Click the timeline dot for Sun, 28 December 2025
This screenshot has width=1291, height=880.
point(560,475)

--

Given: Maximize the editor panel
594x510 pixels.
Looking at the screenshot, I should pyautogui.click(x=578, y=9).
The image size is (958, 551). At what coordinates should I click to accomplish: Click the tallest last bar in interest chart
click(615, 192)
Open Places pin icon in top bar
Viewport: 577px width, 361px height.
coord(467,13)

_Problem statement_
Your answer should be the lines above from the one containing "Given: Maximize the editor panel" through the one containing "Open Places pin icon in top bar", copied exactly and with both ends kept.

_Result of this task_
Given: Maximize the editor panel
594x510 pixels.
Looking at the screenshot, I should pyautogui.click(x=578, y=9).
The image size is (958, 551). At what coordinates should I click to accomplish: Click the tallest last bar in interest chart
click(615, 192)
Open Places pin icon in top bar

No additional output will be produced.